O chefe do Governo, que falava na abertura da I Feira Internacional da Construção e Habitação (FICH), em que participam 10 empresas portuguesas, solicitou colaboração dos munícipes no sentido de juntos disponibilizarem terrenos infra-estruturados para as empresas e para as famílias em todos os municípios. 
 


José Maria Neves apelou à determinação dos autarcas na tomada de medidas para conter as construções clandestinas e garantir a qualidade do parque habitacional. 
 


"Aqui temos de ser firmes na realização de políticas públicas que possam compensar os erros do passado e que nos permitirão construir um futuro onde os cabo-verdianos se sintam que podem viver com melhor qualidade de vida", afirmou. 
 


José Maria Neves reconheceu, que a problemática do solo é ainda uma área de conflito em Cabo Verde e disse que o Executivo tem tomado medidas rigorosas no sentido de regularizar a gestão do solo. 


 
Acrescentou acreditar que essas medidas servirão para que haja mais segurança nas transacções fundiárias, democratizar o acesso a lotes em Cabo Verde e que os solos sejam utilizados como instrumentos importantes de desenvolvimento global do país. 
 


Mais de uma centena de instituições nacionais e estrangeiras participam até domingo no certame, que começou com várias horas de atraso e que inclui ainda uma jornada técnica para debater as inovações na construção urbanística, gestão de solos e ambiente. 


 
Segundo a ministra  cabo-verdiana da Descentralização e Habitação, Sara Lopes, a feira deverá destacar as novas tecnologias amigas do ambiente e também formas de reduzir os custos de construção em Cabo Verde. 
 


"O governo pretende que a feira seja especial e fortemente informativa, que vai debruçar-se sobre a inovação tecnológica e à internacionalização de conhecimentos, técnicas e experiências desenvolvidas com sucesso em outras paragens na construção de habitação a preços controlados. Isto tudo associado à ideia de uma certa preocupação ambiental e pendor social", perspectivou.
 


A primeira feira de tecnologias de construção e tipologias da habitação é a parte do programa do governo Casa para Todos, que o governo que implementar até 2013 em todo o país.

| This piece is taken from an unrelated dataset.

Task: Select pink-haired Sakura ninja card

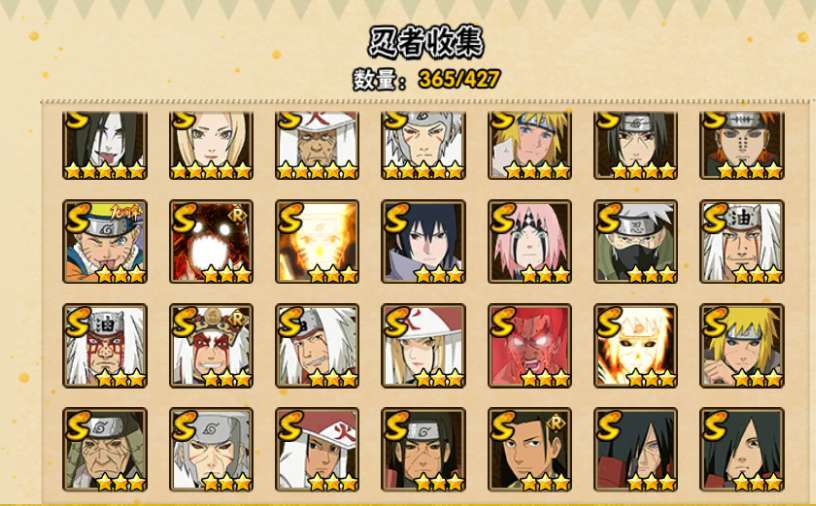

Orçado em 17.000 milhões de escudos (154 milhões de euros), o programa visa construir cerca de 8.000 moradias, melhorar outras 15 mil casas e reduzir o défice habitacional para 20 por cento. 
 


Além de 500 milhões de escudos  previstos no Orçamento de Estado para 2009, a ministra garantiu que se encontra já numa fase avançada de negociações uma linha de crédito de 200 milhões de euros com Portugal, bem como outra a negociar com a China, estimada em 100 milhões de dólares (71,4 milhões de euros).